The paint has been laid down! I am quite pleased with the results. There is some over spray in a few areas that make it look a little streaked but I tested a spot and it appears it will wash off. I'm going to let it cure for a couple weeks before I wash it but in the mean time I am so stoked. A few tweaks of some body panels and she will be ready for reassembly of trim, gaskets and seals. I have since installed the new door seals and trunk seal. I'll be painting the trim and vent window pieces then reinstall in the coming weeks. 
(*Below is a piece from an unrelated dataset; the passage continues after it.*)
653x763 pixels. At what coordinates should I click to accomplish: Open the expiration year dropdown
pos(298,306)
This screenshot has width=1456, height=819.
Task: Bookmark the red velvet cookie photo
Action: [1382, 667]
For an inexpensive paint like this John Deere Blitz Black I am really happy with how it laid down. It was really easy to shoot. In the sun it's not a deep rich black like the Hot Rodz Boulevard Black I originally wanted to shoot. At the right angle there is a hint of some red to it, almost brown, but it is extremely subtle and the light and angle have to be just so to notice it and this is me being nit-picky. It has an incredible sheen which ads a depth I love. It's not flat at all and the high gloss i sprayed on the spoiler is a nice contrast... 

Stay tuned for more!








[/url]Untitled by paradox_69_666, on Flickr[/IMG]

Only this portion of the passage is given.